Directions:
**a.** Translate this sentence from the entry on cantillation into Spanish: "Among Jews the desire to read the Scriptures in the manner described in Neh. viii. 8 has from time immemorial resulted in the use of some sort of musical declamation."
**b.** According to the entry on cantillation, what does this mode of recitation depend upon?
**c.** Continue the entry on cantillation from the point where it stops.

CANTILLATION:

Mode of intonation used in public recital of prayers and Holy Scripture. The infinite gradations of tone in ordinary speech serve to bring home to the listener the interrelation and coordination of the words used by the speaker. Even when the listeners do not exceed the small circle that can be reached by the ordinary speaking voice, the delicate shade of meaning to be conveyed by the structure adopted for the sentence will not be appreciated by them unless certain conventionalities of pitch are introduced in utterance. These conventionalities of pitch result in an elementary form of song, and thus became early known as "singing to speech" (προσωδία, accentus). But when a larger audience is addressed the assistance of a sing-song utterance in marking this accent or prosody, and rendering the precise interdependence of the successive words unmistakable, has been recognized by all who have ever had to speak in the open air or in a large building, and has been from the earliest ages adopted for the public recitation of sacred texts. Among Jews the desire to read the Scriptures in the manner described in Neh. viii. 8 has from time immemorial resulted in the use of some sort of musical declamation. This mode of recitation, depending not upon the rhythm and sequence of the sounds chanted, but upon the rhythm and sequence of the syllables to which they are chanted, is known as cantillation.

Source material:
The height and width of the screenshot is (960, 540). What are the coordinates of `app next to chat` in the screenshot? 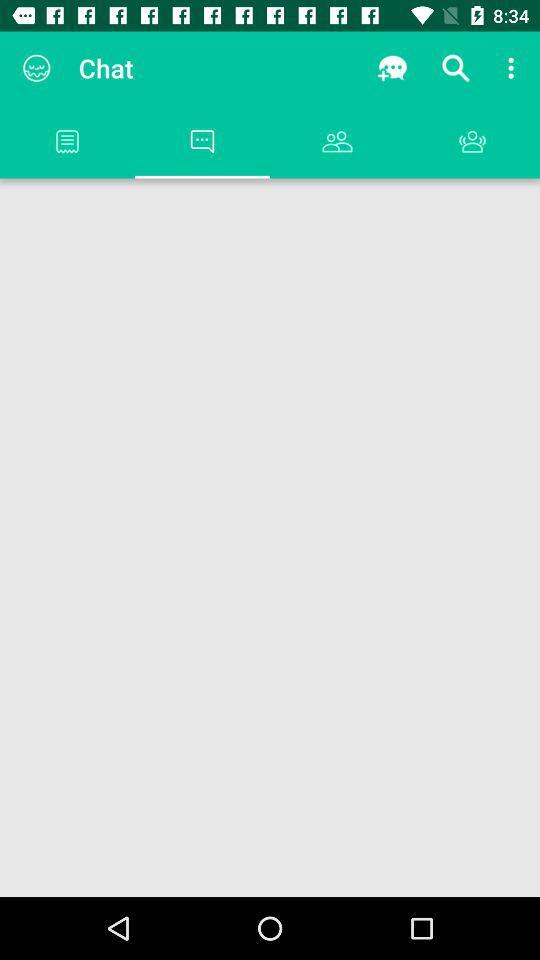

Outputs by task:
**a.** Entre los judíos, el deseo de leer las Escrituras de la manera descrita en Neh. viii. 8 ha dado lugar, desde tiempos inmemoriales, al uso de algún tipo de declamación musical.

**b.** It depends on the rhythm and sequence of the syllables to which the sounds are chanted, not on the rhythm and sequence of the sounds themselves.

**c.**
In describing synagogal chanting, it is necessary to distinguish the intonation traditionally employed for the text of the prayers—the component sounds of which are dependent upon the momentary impulse of the reader, checked only by the fixed melody of the coda with which the benediction concludes—from the intonation traditionally employed for the text of the Scriptural lessons (the elements of which are rigidly fixed). The first is discussed in the general article on Music, Synagogal, under the heading "Prayer-Motives." The cantillation which is here described forms the musical interpretation of the Accents which accompany the text of the Hebrew Scriptures.

The Chant Preceded Its Notation.

These signs, ("strings," "musical notes"), or, in the older expression, ("adornments," "tropes"), have been discussed, from the grammatical point of view, in Accents. The musical system to which they now serve as a notation, apart from their syntactical force, must have existed long before the need was felt for such a notation, even as Vocalization was in use long before the vowel-signs were invented. The notation which fixed the traditional pronunciation of each word may well, as Wickes points out, have been introduced at the same period and for the same reasons as the notation which fixed the traditional modulation. And, similarly, the causes which have led to a geographical variation of the original sounds in the one case have brought it about in the other.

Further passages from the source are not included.